Bombastästhetik und humorvoller Pathos
Steven Spielberg hatte mit „Der weiße Hai“ (1975), „Unheimliche Begegnung der dritten Art“ (1977), „Jäger des verlorenen Schatzes“ (1981) und „E. T. – Der Außerirdische“ (1982) die Kinogenres Action und Science-Fiction revolutioniert. Der deutsche Nachwuchs-Regisseur ergänzte zwei Elemente, die heute als unverzichtbare Standards gelten: Bombast-Ästhetik und humorvoller Pathos. Wie gewitzt Will Smith und Jeff Goldblum in „Independence Day“ die Erde vor Aliens retten, hat bis heute einen nicht zu unterschätzenden Einfluss auf das Action-Kino.
2001 wurde bei Emmerich ein Hirntumor festgestellt. Daher die lange Narbe, die sich bis auf seine Stirn zieht. „Ich wollte noch etwas Gutes für die Welt tun.
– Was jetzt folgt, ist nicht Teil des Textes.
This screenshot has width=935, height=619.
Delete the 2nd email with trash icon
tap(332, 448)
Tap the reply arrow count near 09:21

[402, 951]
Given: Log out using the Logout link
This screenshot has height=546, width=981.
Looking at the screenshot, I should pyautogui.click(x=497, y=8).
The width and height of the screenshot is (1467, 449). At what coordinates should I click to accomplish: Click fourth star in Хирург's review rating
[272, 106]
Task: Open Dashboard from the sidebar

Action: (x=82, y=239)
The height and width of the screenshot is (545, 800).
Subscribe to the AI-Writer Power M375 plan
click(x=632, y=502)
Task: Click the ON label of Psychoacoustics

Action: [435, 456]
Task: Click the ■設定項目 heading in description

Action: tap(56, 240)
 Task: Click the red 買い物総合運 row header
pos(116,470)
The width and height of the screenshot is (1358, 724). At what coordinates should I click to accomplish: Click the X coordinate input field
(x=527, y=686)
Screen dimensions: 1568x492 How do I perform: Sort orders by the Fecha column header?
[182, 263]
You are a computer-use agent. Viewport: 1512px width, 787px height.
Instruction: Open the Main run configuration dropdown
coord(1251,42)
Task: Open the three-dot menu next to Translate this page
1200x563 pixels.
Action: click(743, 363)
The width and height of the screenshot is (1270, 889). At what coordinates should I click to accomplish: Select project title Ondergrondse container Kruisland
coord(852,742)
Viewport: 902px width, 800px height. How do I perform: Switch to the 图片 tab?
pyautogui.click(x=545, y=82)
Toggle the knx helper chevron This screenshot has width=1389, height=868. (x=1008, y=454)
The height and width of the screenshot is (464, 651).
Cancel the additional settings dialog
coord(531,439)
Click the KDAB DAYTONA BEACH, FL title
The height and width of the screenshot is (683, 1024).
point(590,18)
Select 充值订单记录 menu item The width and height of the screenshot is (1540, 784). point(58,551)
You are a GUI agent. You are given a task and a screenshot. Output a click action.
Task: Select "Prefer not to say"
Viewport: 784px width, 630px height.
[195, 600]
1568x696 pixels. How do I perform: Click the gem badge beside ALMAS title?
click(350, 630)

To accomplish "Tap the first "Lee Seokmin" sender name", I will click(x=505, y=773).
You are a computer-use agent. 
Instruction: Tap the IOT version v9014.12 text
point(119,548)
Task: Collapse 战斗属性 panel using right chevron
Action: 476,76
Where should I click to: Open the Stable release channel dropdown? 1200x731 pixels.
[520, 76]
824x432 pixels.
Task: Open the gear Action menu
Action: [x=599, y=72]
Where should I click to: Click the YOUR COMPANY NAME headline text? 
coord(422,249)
Das sollte auf meinem Grabstein stehen.“ Der Blockbuster „The Day After Tomorrow“ machte die Klimakrise bereits 2004 zum Mainstreamthema. Das Umweltschutz-Motiv lässt sich zurückverfolgen über den Erstling „Das Arche Noah Prinzip“ bis in die Elterngeneration: 1972 brachte sein Vater das weltweit erste Elektro-Mofa heraus. Die digitale Weiterentwicklung der Tricktechnik ermöglichte es Emmerich später, mit überschaubarem Einsatz bildgewaltige Historienfilme zu drehen, dadurch konnte er sich wiederum Herzensprojekte wie „Anonymus“ (2011) oder „Stonewall“ (2015) leisten.
Das Privatleben des Regisseurs fällt deutlich weniger explosiv aus als sein Œuvre. Er heiratete 2017 seinen rund 30 Jahre jüngeren Freund Omar De Soto, reist gern, sammelt Penis-Skulpturen. Wäre Emmerichs Leben ein Film, dann ginge der vielleicht so: Ein junger Mann steht vor einer kleinen Leinwand und malt wilde Bilder. Jahrzehnte später sitzen viele Menschen in vielen Kinosälen und sehen seine wilden Bilder auf der großen Leinwand. Happy End.